Dataset records:
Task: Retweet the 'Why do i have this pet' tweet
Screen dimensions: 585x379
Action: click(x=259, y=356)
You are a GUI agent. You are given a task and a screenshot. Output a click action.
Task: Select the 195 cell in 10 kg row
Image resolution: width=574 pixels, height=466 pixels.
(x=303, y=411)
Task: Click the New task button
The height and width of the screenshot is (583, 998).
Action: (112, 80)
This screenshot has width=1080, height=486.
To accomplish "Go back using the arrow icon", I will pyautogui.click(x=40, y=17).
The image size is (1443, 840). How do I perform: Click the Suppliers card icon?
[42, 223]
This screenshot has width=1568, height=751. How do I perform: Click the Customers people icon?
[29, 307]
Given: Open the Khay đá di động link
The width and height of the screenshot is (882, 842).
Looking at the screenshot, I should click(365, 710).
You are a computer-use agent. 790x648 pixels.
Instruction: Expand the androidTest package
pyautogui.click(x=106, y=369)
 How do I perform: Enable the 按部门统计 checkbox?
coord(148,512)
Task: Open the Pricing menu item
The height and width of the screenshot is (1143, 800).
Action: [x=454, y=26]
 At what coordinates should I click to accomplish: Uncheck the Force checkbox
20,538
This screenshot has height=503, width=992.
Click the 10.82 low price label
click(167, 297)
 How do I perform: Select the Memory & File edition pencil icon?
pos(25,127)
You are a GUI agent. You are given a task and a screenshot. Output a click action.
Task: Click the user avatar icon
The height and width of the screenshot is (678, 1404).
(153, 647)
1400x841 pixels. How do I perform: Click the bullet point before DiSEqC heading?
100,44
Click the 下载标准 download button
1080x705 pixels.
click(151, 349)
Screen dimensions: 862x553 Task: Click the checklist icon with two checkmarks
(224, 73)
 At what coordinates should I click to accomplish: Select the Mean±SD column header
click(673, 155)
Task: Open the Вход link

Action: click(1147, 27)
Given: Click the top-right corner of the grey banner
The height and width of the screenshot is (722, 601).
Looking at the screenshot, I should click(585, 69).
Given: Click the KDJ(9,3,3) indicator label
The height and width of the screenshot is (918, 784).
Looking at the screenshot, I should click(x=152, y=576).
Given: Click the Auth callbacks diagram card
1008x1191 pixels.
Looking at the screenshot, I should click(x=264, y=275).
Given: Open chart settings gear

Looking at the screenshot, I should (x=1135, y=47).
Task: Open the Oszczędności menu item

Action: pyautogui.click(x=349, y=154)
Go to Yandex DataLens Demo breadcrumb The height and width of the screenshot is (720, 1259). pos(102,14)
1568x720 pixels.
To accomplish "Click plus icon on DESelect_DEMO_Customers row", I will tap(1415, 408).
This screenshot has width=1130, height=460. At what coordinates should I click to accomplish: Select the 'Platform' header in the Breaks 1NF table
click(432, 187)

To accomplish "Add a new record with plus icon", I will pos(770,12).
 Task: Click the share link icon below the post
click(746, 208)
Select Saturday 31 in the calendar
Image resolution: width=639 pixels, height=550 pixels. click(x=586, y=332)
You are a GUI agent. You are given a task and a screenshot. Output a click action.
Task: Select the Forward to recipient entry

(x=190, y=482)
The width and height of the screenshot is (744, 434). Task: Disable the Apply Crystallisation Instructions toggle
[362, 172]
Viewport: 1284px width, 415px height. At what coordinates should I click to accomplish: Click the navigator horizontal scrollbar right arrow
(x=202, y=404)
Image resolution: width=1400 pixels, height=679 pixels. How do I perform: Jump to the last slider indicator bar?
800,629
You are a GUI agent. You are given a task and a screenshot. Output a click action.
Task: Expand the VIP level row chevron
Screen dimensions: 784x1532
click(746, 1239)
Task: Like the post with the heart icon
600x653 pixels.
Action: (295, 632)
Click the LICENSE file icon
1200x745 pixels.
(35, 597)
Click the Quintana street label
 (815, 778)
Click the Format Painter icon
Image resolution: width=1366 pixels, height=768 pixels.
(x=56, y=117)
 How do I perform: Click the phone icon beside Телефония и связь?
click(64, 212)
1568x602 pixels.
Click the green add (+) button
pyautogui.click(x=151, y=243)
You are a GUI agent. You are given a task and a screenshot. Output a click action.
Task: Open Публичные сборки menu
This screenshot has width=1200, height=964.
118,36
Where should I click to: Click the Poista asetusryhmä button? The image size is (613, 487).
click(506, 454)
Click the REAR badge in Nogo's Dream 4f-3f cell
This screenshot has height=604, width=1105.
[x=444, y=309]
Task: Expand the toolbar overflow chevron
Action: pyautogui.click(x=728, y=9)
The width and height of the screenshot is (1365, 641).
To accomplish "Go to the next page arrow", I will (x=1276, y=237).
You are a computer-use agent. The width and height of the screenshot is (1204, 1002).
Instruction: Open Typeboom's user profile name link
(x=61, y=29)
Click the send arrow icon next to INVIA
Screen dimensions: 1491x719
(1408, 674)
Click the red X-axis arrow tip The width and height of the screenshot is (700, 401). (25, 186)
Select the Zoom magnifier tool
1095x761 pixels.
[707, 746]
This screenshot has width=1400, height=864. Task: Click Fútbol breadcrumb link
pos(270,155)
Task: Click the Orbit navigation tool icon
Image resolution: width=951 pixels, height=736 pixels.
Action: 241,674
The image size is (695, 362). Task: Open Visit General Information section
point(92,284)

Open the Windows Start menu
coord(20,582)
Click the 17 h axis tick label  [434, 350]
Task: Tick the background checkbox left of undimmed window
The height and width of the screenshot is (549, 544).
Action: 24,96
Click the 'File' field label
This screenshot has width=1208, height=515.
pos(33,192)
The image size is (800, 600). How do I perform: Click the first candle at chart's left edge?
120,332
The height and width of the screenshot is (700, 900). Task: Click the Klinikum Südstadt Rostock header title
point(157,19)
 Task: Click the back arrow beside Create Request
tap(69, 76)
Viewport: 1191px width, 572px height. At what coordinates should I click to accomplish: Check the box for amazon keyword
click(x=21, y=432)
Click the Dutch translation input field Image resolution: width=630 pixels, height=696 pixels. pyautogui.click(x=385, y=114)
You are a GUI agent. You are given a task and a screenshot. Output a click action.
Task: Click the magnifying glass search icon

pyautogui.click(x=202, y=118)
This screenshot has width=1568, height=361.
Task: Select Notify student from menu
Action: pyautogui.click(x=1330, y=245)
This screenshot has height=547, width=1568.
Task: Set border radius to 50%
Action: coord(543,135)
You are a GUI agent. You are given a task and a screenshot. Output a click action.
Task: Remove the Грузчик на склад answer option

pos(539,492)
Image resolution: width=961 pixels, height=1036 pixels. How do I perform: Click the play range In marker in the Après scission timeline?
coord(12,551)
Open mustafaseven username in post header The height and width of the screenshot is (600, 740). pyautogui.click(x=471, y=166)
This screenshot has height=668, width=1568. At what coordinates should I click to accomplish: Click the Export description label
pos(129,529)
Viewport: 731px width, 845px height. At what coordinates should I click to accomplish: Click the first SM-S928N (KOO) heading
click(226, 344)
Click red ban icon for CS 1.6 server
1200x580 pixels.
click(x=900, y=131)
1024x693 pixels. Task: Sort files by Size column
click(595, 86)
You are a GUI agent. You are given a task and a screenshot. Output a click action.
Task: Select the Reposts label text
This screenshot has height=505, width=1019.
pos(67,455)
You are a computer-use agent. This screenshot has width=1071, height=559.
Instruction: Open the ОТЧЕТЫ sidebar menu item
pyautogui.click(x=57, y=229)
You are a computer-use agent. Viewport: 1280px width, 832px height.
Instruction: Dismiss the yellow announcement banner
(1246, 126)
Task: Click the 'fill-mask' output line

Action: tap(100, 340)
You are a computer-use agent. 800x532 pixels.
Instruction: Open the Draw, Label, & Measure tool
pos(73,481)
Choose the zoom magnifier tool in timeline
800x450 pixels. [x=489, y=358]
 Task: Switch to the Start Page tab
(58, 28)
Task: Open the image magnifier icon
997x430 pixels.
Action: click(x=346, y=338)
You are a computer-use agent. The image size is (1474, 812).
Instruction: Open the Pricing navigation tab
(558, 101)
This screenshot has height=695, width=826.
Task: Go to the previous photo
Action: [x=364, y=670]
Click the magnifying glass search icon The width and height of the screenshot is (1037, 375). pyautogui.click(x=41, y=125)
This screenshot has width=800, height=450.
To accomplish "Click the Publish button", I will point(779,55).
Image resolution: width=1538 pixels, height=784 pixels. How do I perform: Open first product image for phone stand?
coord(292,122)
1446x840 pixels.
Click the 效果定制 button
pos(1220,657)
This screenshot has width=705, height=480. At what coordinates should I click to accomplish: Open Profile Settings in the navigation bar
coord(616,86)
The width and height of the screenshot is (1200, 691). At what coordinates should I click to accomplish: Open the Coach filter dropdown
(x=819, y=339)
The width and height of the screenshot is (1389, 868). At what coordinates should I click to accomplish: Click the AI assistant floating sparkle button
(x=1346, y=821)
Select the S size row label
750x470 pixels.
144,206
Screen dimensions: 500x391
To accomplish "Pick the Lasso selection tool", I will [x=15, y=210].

## ACTION ITEM
There is a run of lines above from the one with "1024x693 pixels. Task: Sort" to the one with "You are a computer-use agent. This"; print exactly that run, both ends included, and nothing else.

## EXERCISE RESULT
1024x693 pixels. Task: Sort files by Size column
click(595, 86)
You are a GUI agent. You are given a task and a screenshot. Output a click action.
Task: Select the Reposts label text
This screenshot has height=505, width=1019.
pos(67,455)
You are a computer-use agent. This screenshot has width=1071, height=559.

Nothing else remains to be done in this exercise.